In late 1984, Fellini obtained a contract with independent record label Baratos Afins, and released their debut album, O Adeus de Fellini, in 1985, which contained underground hits such as "Rock Europeu" and "Funziona Senza Vapore". It would be followed by 1986's Fellini Só Vive 2 Vezes, 1987's 3 Lugares Diferentes (which Cadão Volpato considers to be Fellini's finest album, and was also their last release via Baratos Afins) and 1990's Amor Louco. However, the band broke up in the same year, with Cadão Volpato alleging that he was tired of the band's hectic performance schedule and wanted to give more emphasis on his "intellectual pretensions". Also, Thomas Pappon moved to Germany (and later to England) in the same year, leaving Fellini to form alongside his wife Karla the duo The Gilbertos.

In 1992, Cadão Volpato formed a very short-lived "spiritual successor" to Fellini named Funziona Senza Vapore (after Fellini's eponymous song, present in their debut album). It comprised original Fellini members Jair Marcos and Ricardo Salvagni, plus Stela Campos replacing Thomas Pappon.

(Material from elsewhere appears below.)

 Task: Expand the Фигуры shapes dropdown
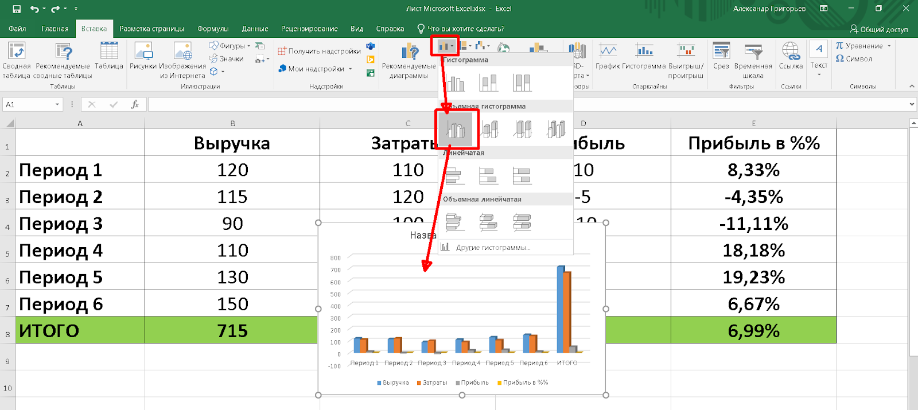coord(248,46)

They recorded also in 1992 a homonymous obscure album, that was only released in 2002.

After a 12-year hiatus, Fellini returned in 2002, releasing a new studio album, Amanhã É Tarde. In 2003 they played at the TIM Festival alongside Beth Gibbons and Los Hermanos, subsequently doing some other sporadic shows. In 2010 they released a compilation featuring re-recordings of previous songs, Você Nem Imagina, before breaking up again.

In 2015 Volpato and Pappon reunited to form the experimental rock duo Pappon & Volpato.

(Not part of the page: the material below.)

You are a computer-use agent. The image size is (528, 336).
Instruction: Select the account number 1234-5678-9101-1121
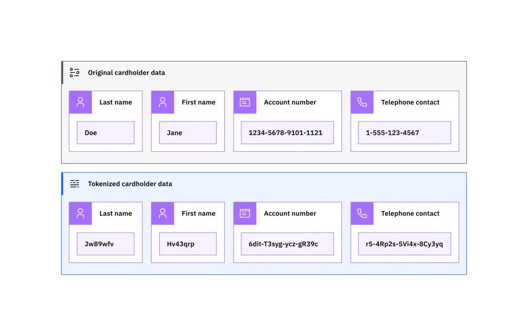pyautogui.click(x=287, y=132)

In 2016 the band announced on their official Facebook page that a brief reunion of its original line-up would happen; accompanied by drummer Lauro Lellis, they would play in its entirety their album Amor Louco across some venues in São Paulo beginning in March. According to Cadão Volpato, this would be the last reunion ever of the band, and no further performances are scheduled.

==Discography==

===Studio albums===

| Year | Album |
|---|---|
| 1985 | O Adeus de Fellini Label: Baratos Afins; |
| 1986 | Fellini Só Vive 2 Vezes Label: Baratos Afins; |
| 1987 | 3 Lugares Diferentes Label: Baratos Afins; |
| 1990 | Amor Louco Label: Wop-Bop Records; |
| 2002 | Amanhã É Tarde Label: Midsummer Madness; |
| 2010 | Você Nem Imagina Label: Tratore/Fonomatic; |

===Compilation===
- Sanguinho Novo... Arnaldo Baptista Revisitado (1989)
Featured the song "Cê Tá Pensando que Eu Sou Lóki?"

- The Sexual Life of the Savages (2005)
Featured the songs "Zum Zum Zum Zazoeira" and "Rock Europeu"

- Não Wave (2005)
Featured the songs "Funziona Senza Vapore" and "Teu Inglês"

- Você Nem Imagina (2010)

===Singles===
- Pânico / Rock Europeu (split single with Mercenárias — 2005)

===Unreleased songs===
- "Milho" ("Corn")
- "Mosca" ("Fly")

==Trivia==
Mangue Bit band Nação Zumbi, while being still led by now-deceased Chico Science, made a cover of Funziona Senza Vapore's song "Criança de Domingo" ("Sunday Child"), that was included in the CD re-release of their 1996 album Afrociberdelia. Science was noted for being a huge fan of Fellini.